PETIKAN BACAAN =>
----------

Setelah Raja Patih Gemuring Gading (Sigundi) meninggal dunia, kemudian beliau digantikan oleh anaknya yang bernama Kelieng. Dia adalah seorang pria yang bertubuh tinggi besar dan kuat, gagah berani, juga memiliki wajah yang sangat tampan untuk ukuran dijamannya. Selain itu, ia juga diyakini memiliki kekuatan gaib karena dapat menghilangkan dirinya dari pandangan mata musuh dan mampu mengubah wajahnya dengan karakter yang berbeda-beda. Dipercaya bahwa pada diri raja Patih Kelieng mengalir darah bangsa Girgasi (Bangsa Manusia Raksasa), yang berasal dari kakeknya raja Patih Telichay. Pada Patih Telichay sendiri, darah Girgasi (Gerasi / Garagasi / Garangsi / Gergasi) mengalir dari neneknya yaitu ibu kandung Singa Bujang Bejie (Jendral Bujang Bejie).

----------

TUGAS YANG DIMINTA =>
#1 Sunting teks tentang Patih Kelieng dengan menuliskan kembali bagian dari "Setelah Raja Patih" sampai dengan "(Jendral Bujang Bejie).", dan ganti "musuh" dengan "lawan".
#2 Tolong teruskan teks tentang Patih Kelieng, mulai sesudah kalimat terakhirnya.

BAHAN YANG DISEDIAKAN =>

----------

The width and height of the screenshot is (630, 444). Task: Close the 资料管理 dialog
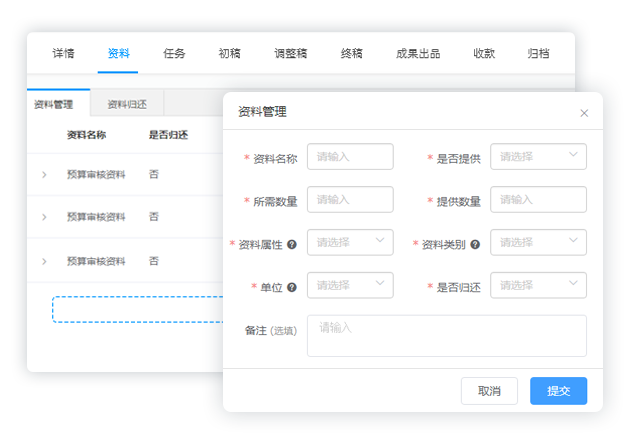pyautogui.click(x=585, y=113)
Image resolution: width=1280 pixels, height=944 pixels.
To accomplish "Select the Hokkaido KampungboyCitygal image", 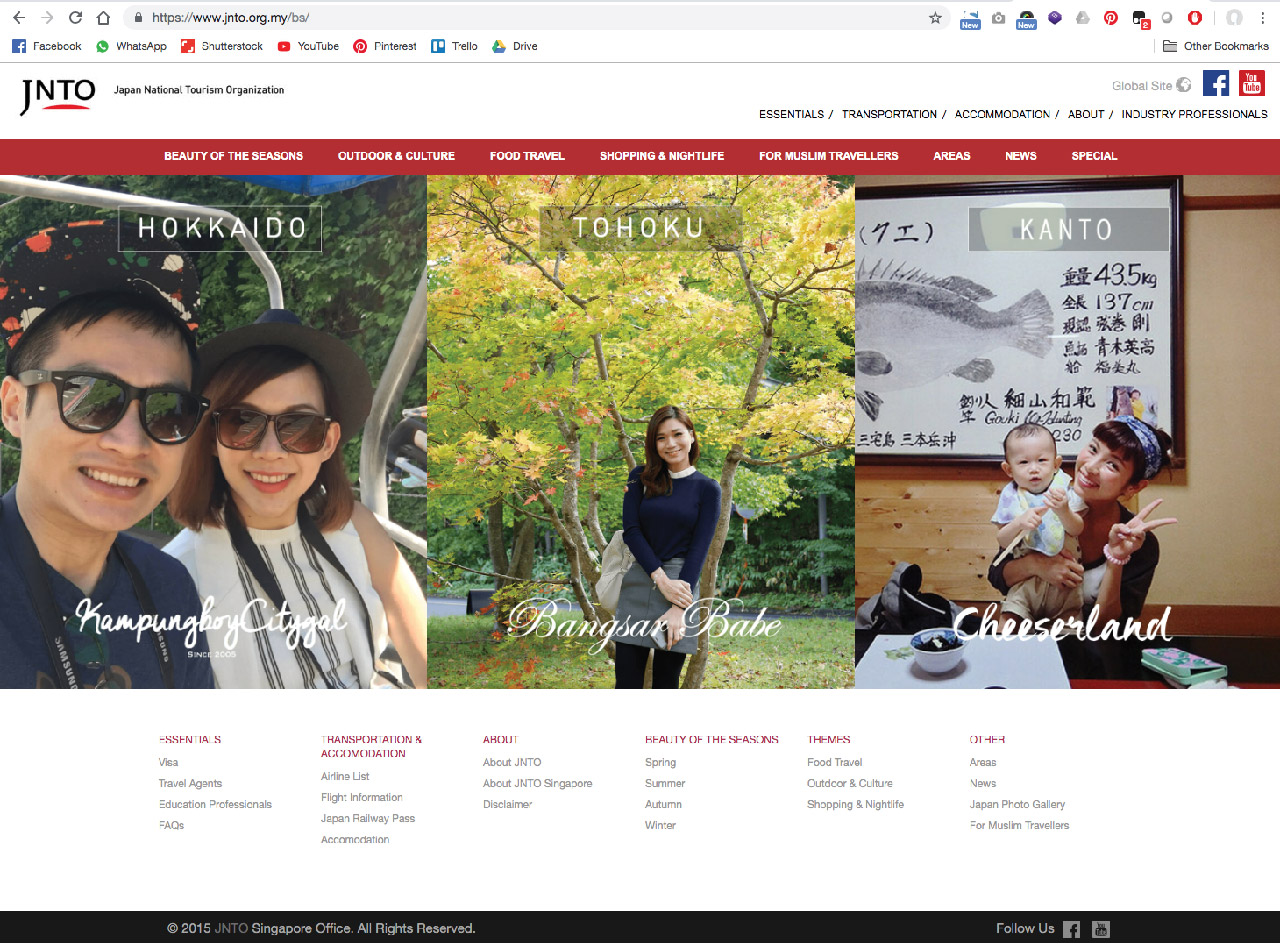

----------

JAWABAN TIAP TUGAS =>
#1
Setelah Raja Patih Gemuring Gading (Sigundi) meninggal dunia, kemudian beliau digantikan oleh anaknya yang bernama Kelieng. Dia adalah seorang pria yang bertubuh tinggi besar dan kuat, gagah berani, juga memiliki wajah yang sangat tampan untuk ukuran dijamannya. Selain itu, ia juga diyakini memiliki kekuatan gaib karena dapat menghilangkan dirinya dari pandangan mata lawan dan mampu mengubah wajahnya dengan karakter yang berbeda-beda. Dipercaya bahwa pada diri raja Patih Kelieng mengalir darah bangsa Girgasi (Bangsa Manusia Raksasa), yang berasal dari kakeknya raja Patih Telichay. Pada Patih Telichay sendiri, darah Girgasi (Gerasi / Garagasi / Garangsi / Gergasi) mengalir dari neneknya yaitu ibu kandung Singa Bujang Bejie (Jendral Bujang Bejie).

#2
Bangsa Girgasi atau dalam bahasa Dayak Iban disebut “Gerasi”, pada bahasa Dayak Banyadu dan Dayak Kanayatn (Salako) disebut “Garagasi”, dan pada bahasa Dayak Bakati disebut “Garangsi”, serta pada bahasa Dayak Apau Kayan (Kayan, Kenyah, Bahau dan lain-lain) maupun pada bahasa Melayu disebut “Gergasi”, sejatinya adalah manusia Hibrida, yaitu ras campuran antara manusia planet bumi dengan Alien beriman (Alien yang percaya kepada Tuhan) yang kemudian membangkang (Berbuat Dosa) setelah mereka mengawini anak-anak perempuan manusia pada waktu mereka bertugas menjadi Malaikat (Utusan Tuhan) untuk memantau keadaan dipermukaan planet bumi ribuan tahun dahulu. Untuk anda (pembaca) yang beragama Kristen, anda bisa membaca tentang ras Nefilim yang disebut bangsa Girgasi pada Alkitab Perjanjian Lama.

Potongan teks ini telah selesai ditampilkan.